Parallelizing the Approximate Minimum Degree Ordering Algorithm: Strategies and Evaluation
Yen-Hsiang Chang, Aydın Buluç, James Demmel
TL;DR
This work tackles the challenge of parallelizing the approximate minimum degree (AMD) ordering algorithm in shared memory to reduce fill-in before Cholesky factorization. It introduces a novel framework based on parallel elimination of distance-2 independent sets, along with specialized concurrent data structures to minimize memory contention. The approach yields the first scalable shared-memory AMD implementation, achieving up to 8.30x speedup on 64 threads over the sequential SuiteSparse AMD and maintaining ordering quality with a near 1.1x fill-in factor.

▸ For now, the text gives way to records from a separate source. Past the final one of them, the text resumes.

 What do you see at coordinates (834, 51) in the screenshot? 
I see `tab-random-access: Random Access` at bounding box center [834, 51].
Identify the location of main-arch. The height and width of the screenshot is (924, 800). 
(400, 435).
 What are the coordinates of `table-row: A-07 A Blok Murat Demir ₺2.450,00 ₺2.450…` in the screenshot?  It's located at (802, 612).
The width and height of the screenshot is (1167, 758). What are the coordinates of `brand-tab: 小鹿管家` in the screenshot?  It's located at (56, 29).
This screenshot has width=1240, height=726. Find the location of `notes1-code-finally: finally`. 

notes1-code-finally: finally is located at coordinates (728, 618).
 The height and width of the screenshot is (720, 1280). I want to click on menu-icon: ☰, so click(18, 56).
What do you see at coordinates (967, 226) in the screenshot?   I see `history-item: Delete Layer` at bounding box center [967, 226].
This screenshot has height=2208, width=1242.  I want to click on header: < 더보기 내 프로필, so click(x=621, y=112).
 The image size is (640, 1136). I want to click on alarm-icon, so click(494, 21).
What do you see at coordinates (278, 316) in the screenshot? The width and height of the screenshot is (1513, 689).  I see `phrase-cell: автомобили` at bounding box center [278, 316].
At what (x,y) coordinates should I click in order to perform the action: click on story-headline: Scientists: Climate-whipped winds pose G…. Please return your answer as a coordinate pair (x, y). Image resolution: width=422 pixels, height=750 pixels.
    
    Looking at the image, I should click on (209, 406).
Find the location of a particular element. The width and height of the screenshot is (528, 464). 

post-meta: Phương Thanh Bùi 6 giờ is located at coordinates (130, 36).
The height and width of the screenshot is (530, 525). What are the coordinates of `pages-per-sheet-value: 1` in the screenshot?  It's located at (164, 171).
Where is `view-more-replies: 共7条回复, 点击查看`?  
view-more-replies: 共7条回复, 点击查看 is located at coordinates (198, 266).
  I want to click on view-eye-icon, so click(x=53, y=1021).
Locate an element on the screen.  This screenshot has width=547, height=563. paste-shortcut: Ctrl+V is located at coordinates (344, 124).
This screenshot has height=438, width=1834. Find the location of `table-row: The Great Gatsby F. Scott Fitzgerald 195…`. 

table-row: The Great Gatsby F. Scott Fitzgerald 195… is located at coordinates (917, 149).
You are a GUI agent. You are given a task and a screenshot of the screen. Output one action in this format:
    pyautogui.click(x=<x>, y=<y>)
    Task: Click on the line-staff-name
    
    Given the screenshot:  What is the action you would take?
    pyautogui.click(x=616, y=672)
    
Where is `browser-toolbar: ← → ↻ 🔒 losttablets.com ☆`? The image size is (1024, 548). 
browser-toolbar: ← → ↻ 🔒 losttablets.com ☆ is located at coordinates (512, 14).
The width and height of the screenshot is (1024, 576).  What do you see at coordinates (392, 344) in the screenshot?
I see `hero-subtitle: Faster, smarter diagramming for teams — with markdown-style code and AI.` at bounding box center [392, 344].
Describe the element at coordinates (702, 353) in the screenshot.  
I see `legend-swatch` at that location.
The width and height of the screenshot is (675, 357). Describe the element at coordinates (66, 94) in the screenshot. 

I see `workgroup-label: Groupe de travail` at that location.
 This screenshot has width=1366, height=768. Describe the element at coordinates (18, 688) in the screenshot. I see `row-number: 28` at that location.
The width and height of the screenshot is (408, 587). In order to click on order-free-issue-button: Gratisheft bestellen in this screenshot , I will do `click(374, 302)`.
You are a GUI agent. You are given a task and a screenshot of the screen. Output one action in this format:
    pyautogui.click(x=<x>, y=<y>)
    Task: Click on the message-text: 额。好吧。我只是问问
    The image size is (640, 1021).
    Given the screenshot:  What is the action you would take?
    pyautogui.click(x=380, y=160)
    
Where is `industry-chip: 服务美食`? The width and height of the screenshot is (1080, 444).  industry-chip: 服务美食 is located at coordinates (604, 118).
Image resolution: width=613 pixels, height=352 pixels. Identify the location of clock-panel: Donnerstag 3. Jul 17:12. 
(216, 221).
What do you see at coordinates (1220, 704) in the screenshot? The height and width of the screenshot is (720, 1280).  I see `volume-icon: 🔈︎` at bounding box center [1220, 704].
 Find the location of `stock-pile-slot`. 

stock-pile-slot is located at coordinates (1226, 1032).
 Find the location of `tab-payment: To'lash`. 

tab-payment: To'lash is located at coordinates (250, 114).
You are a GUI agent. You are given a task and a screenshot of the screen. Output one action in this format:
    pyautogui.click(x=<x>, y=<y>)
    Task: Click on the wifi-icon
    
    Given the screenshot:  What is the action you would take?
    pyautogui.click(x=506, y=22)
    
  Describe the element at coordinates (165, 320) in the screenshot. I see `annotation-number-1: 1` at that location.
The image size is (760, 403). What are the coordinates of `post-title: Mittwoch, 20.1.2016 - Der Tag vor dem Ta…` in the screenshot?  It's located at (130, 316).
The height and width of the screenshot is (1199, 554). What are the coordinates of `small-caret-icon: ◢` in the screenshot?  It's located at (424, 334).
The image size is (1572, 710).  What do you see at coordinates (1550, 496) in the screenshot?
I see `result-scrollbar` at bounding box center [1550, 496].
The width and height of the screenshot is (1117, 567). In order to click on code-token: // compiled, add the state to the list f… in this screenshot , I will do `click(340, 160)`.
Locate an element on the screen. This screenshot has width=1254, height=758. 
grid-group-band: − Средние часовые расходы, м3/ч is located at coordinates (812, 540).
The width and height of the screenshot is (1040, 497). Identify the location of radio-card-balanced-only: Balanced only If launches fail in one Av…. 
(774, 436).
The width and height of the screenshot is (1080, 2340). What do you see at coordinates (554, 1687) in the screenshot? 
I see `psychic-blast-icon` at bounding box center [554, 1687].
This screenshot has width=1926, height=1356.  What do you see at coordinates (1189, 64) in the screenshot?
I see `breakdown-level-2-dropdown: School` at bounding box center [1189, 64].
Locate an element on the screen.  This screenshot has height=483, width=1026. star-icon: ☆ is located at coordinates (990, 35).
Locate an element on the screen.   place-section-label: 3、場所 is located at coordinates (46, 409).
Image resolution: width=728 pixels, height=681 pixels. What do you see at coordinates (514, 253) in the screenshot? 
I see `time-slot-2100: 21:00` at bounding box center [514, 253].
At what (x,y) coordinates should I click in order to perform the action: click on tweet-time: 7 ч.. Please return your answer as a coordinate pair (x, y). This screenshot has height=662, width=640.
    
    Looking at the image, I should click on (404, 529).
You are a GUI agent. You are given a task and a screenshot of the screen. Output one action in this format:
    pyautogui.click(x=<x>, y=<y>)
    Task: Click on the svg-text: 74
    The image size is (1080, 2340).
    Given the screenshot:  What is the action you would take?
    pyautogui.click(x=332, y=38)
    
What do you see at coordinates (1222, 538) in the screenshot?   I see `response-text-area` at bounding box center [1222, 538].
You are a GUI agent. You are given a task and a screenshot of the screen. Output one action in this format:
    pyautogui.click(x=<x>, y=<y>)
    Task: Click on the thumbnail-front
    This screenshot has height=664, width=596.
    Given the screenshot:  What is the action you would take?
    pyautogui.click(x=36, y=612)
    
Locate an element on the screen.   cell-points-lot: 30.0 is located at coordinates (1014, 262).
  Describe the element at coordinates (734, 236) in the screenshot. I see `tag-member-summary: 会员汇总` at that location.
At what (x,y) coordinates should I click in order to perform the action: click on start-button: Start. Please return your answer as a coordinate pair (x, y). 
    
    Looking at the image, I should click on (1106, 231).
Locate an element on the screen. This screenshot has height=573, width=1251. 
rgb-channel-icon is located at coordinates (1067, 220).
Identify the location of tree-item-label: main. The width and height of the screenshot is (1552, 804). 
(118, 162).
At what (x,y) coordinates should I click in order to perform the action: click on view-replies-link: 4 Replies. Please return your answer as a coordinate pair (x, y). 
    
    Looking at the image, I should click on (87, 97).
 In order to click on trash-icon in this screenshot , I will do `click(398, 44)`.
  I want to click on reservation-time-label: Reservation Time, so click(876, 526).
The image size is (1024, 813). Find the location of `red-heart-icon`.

These results demonstrate a practical path to accelerating sparse preconditioning, enabling faster solutions for large-scale scientific computations and informing future parallelization strategies for graph-based matrix factorization orders.
Abstract
The approximate minimum degree algorithm is widely used before numerical factorization to reduce fill-in for sparse matrices. While considerable attention has been given to the numerical factorization process, less focus has been placed on parallelizing the approximate minimum degree algorithm itself. In this paper, we explore different parallelization strategies, and introduce a novel parallel framework that leverages multiple elimination on distance-2 independent sets. Our evaluation shows that parallelism within individual elimination steps is limited due to low computational workload and significant memory contention. In contrast, our proposed framework overcomes these challenges by parallelizing the work across elimination steps. To the best of our knowledge, our implementation is the first scalable shared memory implementation of the approximate minimum degree algorithm. Experimental results show that we achieve up to an 8.30x speedup using 64 threads over the state-of-the-art sequential implementation in SuiteSparse.